Better random "feeling" integer generator for short sequences

Question

I'm trying to figure out a way to create random numbers that "feel" random over short sequences. This is for a quiz game, where there are four possible choices, and the software needs to pick one of the four spots in which to put the correct answer before filling in the other three with distractors.

Obviously, arc4random % 4 will create more than sufficiently random results over a long sequence, but in a short sequence its entirely possible (and a frequent occurrence!) to have five or six of the same number come back in a row. This is what I'm aiming to avoid.

I also don't want to simply say "never pick the same square twice," because that results in only three possible answers for every question but the first. Currently I'm doing something like this:

bool acceptable = NO;
do {
  currentAnswer = arc4random() % 4;
  if (currentAnswer == lastAnswer) {
    if (arc4random() % 4 == 0) {
      acceptable = YES;
    }
  } else {
    acceptable = YES;
  }
} while (!acceptable);

Is there a better solution to this that I'm overlooking?

Answer 1

To reduce the probability for a repeated number by 25%, you can pick a random number between 0 and 3.75, and then rotate it so that the 0.75 ends up at the previous answer.

To avoid using floating point values, you can multiply the factors by four:

Pseudo code (where / is an integer division):

currentAnswer = ((random(0..14) + lastAnswer * 4) % 16) / 4

Answer 2

Set up a weighted array. Lets say the last value was a 2. Make an array like this:

array = [0,0,0,0,1,1,1,1,2,3,3,3,3];

Then pick a number in the array.

newValue = array[arc4random() % 13];

Now switch to using math instead of an array.
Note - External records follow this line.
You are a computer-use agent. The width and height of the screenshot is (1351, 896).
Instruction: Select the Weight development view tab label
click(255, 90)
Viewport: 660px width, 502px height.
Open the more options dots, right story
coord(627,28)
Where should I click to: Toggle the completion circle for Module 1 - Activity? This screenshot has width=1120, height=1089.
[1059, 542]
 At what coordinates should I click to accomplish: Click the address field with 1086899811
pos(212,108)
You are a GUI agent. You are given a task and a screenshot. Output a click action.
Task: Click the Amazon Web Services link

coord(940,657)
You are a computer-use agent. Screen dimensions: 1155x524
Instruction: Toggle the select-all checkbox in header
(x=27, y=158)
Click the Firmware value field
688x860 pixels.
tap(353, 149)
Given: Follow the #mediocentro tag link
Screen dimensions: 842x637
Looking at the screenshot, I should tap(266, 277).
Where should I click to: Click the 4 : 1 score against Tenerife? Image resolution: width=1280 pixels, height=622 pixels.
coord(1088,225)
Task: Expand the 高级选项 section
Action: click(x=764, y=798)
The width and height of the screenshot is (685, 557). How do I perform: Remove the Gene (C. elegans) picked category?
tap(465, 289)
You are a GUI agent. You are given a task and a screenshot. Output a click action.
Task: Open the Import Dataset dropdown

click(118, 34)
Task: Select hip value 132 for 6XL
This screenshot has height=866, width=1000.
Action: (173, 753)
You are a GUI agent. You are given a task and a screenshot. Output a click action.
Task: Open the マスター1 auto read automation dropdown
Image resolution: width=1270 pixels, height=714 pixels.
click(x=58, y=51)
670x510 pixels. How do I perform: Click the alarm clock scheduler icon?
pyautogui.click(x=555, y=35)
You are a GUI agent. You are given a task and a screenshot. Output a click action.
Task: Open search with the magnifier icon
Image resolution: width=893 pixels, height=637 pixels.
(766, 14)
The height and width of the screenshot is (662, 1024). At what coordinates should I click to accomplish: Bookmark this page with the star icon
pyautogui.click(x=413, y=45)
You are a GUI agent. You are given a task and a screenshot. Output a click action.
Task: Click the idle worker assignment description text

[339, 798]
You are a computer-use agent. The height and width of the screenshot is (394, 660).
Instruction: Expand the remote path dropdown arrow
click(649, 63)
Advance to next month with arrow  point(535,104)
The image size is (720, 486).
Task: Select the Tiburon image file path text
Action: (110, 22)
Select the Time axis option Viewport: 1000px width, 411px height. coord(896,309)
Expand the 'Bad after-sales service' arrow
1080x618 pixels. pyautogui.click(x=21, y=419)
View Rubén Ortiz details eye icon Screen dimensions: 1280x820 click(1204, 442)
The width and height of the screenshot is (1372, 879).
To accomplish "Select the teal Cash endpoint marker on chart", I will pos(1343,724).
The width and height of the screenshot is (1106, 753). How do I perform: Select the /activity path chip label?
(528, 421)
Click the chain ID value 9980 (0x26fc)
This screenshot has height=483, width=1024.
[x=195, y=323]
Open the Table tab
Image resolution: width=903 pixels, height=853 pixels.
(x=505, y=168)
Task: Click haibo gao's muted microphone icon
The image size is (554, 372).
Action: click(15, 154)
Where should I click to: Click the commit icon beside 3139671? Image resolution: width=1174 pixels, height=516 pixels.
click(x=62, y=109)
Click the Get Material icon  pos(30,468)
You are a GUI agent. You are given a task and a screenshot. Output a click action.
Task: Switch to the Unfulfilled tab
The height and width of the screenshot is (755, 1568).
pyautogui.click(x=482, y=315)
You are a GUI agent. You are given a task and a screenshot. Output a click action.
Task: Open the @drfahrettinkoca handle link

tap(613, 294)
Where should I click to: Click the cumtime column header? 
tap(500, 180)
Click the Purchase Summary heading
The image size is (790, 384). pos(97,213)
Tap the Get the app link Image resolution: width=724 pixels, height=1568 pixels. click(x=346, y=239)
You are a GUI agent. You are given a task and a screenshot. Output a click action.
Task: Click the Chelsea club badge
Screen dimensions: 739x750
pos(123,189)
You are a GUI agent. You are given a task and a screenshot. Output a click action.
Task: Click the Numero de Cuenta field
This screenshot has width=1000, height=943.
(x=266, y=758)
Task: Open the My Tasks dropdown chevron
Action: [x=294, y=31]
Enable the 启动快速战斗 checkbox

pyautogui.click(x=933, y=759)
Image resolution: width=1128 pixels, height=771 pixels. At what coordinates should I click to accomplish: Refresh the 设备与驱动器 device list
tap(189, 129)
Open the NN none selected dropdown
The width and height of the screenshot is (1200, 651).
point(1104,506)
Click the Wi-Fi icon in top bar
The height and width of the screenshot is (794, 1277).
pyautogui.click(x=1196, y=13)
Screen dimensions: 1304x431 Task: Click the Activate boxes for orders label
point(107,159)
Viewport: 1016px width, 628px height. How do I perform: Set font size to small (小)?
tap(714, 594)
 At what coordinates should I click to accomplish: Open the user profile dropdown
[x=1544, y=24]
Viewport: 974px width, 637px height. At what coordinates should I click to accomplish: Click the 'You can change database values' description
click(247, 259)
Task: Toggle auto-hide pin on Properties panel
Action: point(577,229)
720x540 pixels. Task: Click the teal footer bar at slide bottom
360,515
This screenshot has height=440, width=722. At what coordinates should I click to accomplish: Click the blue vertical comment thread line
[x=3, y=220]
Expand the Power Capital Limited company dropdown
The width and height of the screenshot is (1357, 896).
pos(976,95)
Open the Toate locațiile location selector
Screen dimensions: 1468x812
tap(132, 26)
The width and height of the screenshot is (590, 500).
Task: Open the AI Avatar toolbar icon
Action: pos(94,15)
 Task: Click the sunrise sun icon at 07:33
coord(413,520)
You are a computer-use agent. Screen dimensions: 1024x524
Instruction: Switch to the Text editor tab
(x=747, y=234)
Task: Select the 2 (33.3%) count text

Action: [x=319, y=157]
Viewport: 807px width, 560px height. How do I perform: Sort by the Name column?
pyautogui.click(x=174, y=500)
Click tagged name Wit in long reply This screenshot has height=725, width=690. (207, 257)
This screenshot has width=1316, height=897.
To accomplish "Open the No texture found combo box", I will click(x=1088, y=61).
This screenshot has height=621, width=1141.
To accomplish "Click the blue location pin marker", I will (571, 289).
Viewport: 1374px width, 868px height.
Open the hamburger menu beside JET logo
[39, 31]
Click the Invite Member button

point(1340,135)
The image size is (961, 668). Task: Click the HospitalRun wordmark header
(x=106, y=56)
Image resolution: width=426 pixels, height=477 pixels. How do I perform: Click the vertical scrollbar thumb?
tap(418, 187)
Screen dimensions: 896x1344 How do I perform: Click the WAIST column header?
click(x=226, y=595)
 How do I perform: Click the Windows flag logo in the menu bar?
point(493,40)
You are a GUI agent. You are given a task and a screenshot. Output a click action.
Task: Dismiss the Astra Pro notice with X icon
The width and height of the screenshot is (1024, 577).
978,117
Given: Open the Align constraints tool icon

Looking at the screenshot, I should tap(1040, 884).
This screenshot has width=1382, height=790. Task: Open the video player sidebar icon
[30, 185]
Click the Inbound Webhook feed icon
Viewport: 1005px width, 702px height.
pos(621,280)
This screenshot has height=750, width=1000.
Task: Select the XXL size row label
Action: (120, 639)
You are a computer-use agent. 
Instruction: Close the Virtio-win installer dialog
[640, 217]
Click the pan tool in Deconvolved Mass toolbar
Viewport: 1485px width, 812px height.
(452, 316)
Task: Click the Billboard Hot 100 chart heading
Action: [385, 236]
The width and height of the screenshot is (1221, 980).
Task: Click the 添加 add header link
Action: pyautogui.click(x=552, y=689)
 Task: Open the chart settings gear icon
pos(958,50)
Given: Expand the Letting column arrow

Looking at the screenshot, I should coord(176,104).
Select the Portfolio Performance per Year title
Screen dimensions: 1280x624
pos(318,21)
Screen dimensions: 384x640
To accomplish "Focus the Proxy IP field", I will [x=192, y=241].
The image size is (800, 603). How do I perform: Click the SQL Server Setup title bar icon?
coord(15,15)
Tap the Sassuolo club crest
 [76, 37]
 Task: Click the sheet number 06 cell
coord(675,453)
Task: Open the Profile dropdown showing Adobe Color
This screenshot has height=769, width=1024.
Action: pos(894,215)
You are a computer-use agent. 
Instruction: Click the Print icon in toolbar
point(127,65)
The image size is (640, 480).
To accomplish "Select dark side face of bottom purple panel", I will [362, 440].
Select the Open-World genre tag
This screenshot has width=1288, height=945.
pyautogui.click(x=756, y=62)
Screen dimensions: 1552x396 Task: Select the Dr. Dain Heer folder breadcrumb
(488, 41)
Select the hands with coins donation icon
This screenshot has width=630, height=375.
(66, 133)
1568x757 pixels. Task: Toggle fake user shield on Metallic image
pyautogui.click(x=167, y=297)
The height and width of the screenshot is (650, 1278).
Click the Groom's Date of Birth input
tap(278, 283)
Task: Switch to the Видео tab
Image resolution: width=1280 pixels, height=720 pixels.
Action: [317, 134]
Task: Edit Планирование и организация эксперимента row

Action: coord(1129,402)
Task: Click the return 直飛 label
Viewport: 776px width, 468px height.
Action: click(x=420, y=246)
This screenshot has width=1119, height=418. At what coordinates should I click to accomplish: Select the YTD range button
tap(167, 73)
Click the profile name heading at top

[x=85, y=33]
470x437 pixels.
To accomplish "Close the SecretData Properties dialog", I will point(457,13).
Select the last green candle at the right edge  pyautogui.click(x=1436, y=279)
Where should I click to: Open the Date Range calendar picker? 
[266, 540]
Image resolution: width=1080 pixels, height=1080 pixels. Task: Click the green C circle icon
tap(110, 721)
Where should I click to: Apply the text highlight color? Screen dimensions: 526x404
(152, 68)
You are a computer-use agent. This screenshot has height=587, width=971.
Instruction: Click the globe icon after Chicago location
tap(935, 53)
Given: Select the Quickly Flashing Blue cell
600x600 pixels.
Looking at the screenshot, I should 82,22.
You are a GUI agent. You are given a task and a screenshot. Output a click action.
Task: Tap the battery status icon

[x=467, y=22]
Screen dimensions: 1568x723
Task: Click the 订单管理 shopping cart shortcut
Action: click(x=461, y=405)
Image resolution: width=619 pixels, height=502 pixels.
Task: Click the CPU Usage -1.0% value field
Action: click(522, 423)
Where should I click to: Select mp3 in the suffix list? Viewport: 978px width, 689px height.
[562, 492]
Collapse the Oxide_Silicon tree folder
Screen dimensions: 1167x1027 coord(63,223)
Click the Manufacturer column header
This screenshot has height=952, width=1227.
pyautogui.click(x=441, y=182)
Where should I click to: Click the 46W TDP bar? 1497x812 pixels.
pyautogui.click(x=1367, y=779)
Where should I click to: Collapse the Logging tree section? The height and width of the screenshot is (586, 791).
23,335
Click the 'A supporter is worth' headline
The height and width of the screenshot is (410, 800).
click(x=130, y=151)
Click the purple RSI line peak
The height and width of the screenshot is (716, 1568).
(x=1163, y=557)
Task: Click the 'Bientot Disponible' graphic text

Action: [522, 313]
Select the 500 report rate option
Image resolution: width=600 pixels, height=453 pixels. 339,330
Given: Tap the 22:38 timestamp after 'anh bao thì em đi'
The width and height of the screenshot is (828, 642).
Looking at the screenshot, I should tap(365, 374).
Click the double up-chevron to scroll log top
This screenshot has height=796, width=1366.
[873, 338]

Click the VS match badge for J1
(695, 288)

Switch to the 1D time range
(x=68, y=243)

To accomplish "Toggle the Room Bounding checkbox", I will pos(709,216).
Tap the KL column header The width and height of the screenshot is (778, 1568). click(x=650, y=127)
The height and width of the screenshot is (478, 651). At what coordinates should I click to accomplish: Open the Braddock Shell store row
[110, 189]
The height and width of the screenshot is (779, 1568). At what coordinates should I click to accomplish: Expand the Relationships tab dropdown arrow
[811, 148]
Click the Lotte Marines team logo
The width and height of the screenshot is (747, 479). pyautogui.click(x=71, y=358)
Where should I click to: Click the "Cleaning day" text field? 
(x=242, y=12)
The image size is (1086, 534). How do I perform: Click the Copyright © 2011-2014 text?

newValue = ( ( ( arc4random() % 13 ) / 4 ) + 1 + oldValue ) % 4;

For P possibilities and a weight 0<W<=1 use:

newValue = ( ( ( arc4random() % (P/W-P(1-W)) ) * W ) + 1 + oldValue ) % P;

For P=4 and W=1/4, (P/W-P(1-W)) = 13. This says the last value will be 1/4 as likely as other values.

If you completely eliminate the most recent answer it will be just as noticeable as the most recent answer showing up too often. I do not know what weight will feel right to you, but 1/4 is a good starting point.

Answer 3

You populate an array of outcomes, then shuffle it, then assign them in that order.

So for just 8 questions:

answer_slots = [0,0,1,1,2,2,3,3]

shuffle(answer_slots)

print answer_slots
 [1,3,2,1,0,2,3,0]

Answer 4

If your question was how to compute currentAnswer using your example's probabilities non-iteratively, Guffa has your answer.

If the question is how to avoid random-clustering without violating equiprobability and you know the upper bound of the length of the list, then consider the following algorithm which is kind of like un-sorting:

from random import randrange
# randrange(a, b) yields a <= N < b

def decluster():
    for i in range(seq_len):
        j = (i + 1) % seq_len
        if seq[i] == seq[j]:
            i_swap = randrange(i, seq_len) # is best lower bound 0, i, j?
            if seq[j] != seq[i_swap]:
                print 'swap', j, i_swap, (seq[j], seq[i_swap])
                seq[j], seq[i_swap] = seq[i_swap], seq[j]

seq_len = 20
seq = [randrange(1, 5) for _ in range(seq_len)]; print seq
decluster(); print seq
decluster(); print seq

where any relation to actual working Python code is purely coincidental. I'm pretty sure the prior-probabilities are maintained, and it does seem break clusters (and occasionally adds some). But I'm pretty sleepy so this is for amusement purposes only.